#### [About this exercise]
For this exercise, an exact copy is needed of only the lines from the one containing "The height and" through the end of the data, with pictures left out.
[[ Provided data open ]]
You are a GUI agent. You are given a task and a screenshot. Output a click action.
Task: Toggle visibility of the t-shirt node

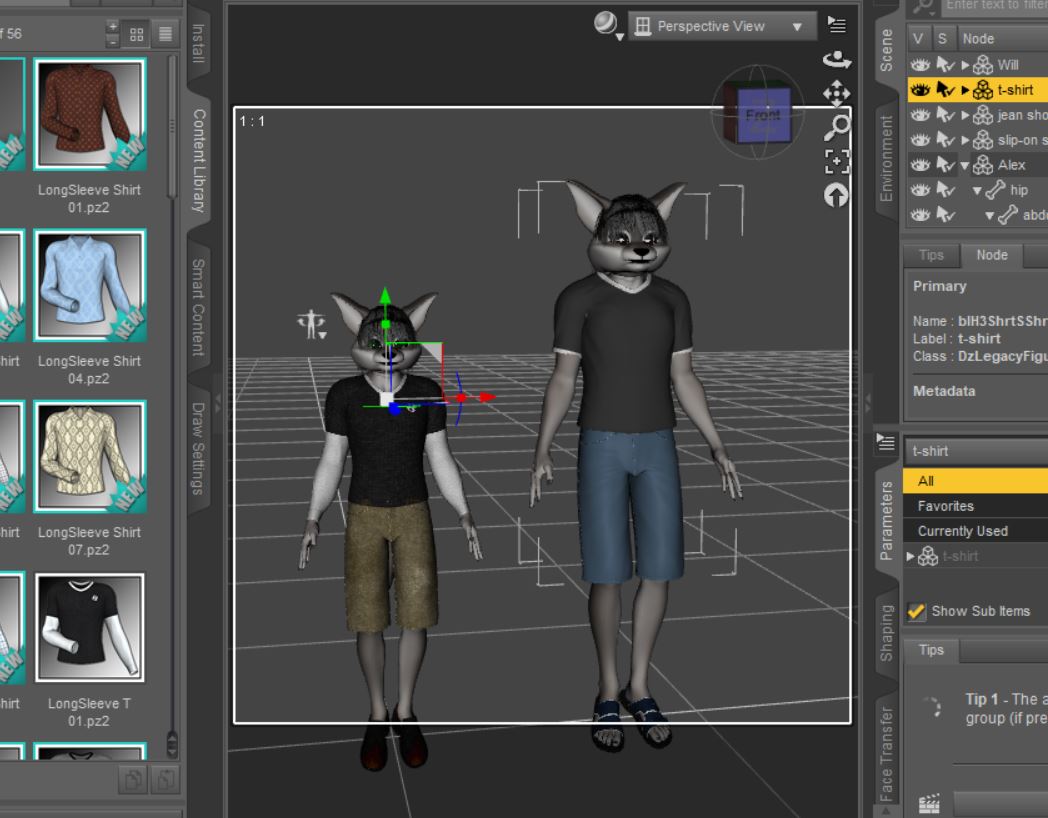tap(920, 90)
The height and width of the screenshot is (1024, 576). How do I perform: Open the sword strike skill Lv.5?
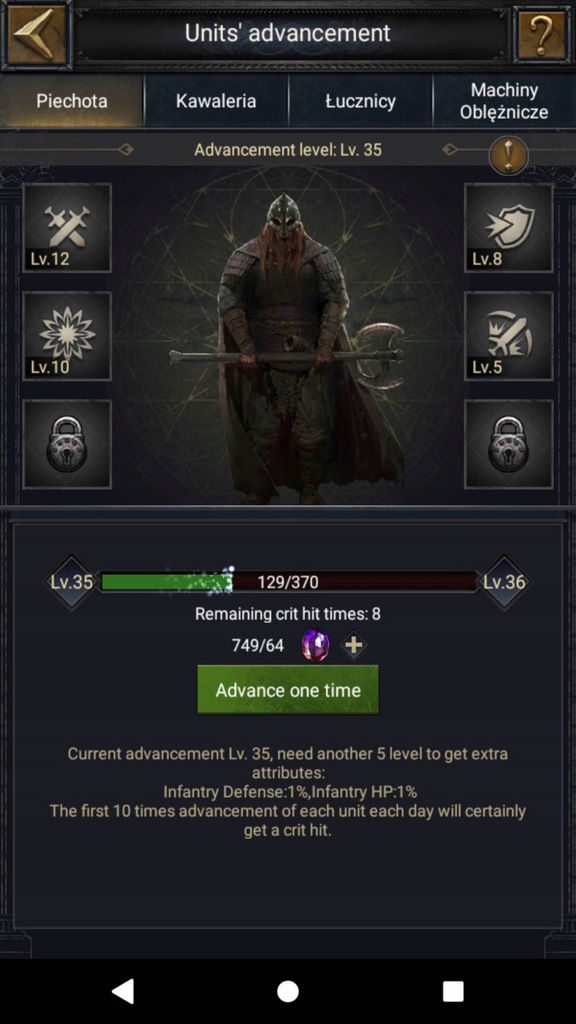click(509, 336)
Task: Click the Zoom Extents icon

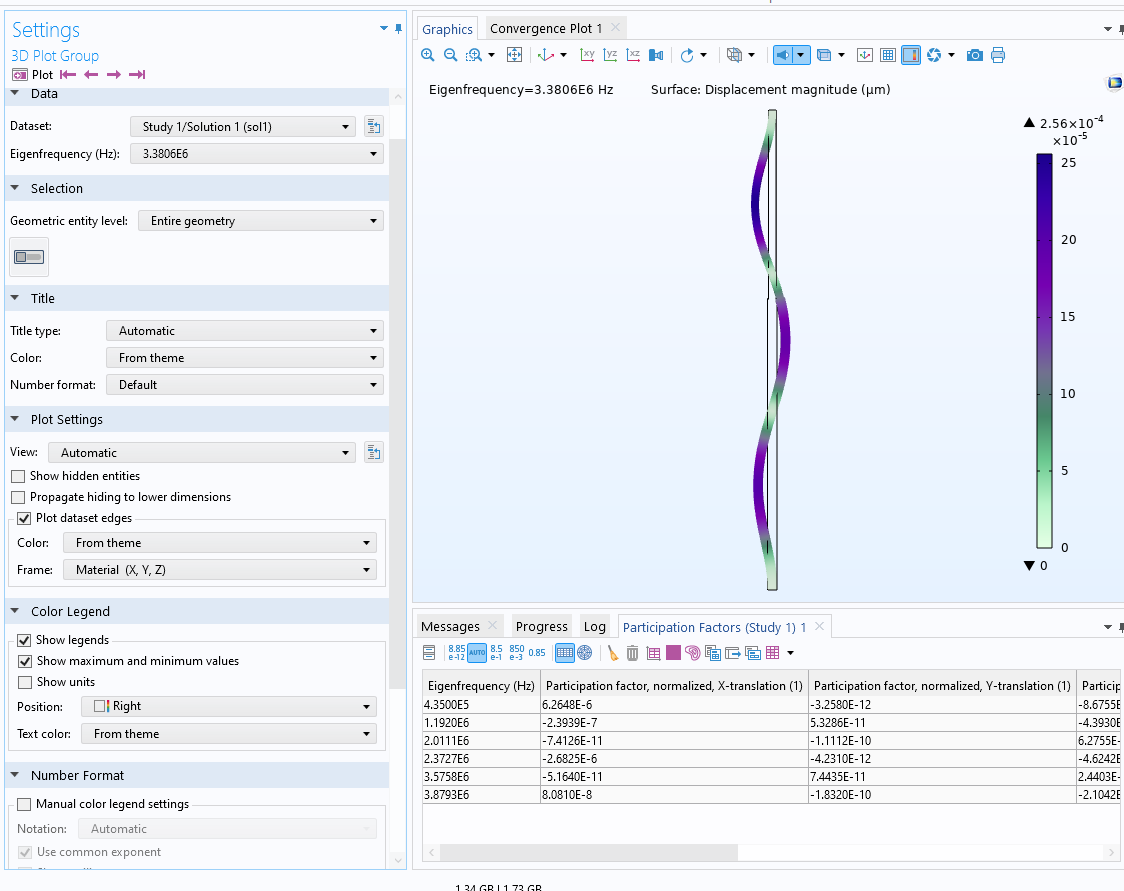Action: (514, 55)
[[ Provided data closed ]]
#### [Exercise solution]
The height and width of the screenshot is (1024, 576). How do I perform: Open the sword strike skill Lv.5?
click(509, 336)
Task: Click the Zoom Extents icon

Action: (514, 55)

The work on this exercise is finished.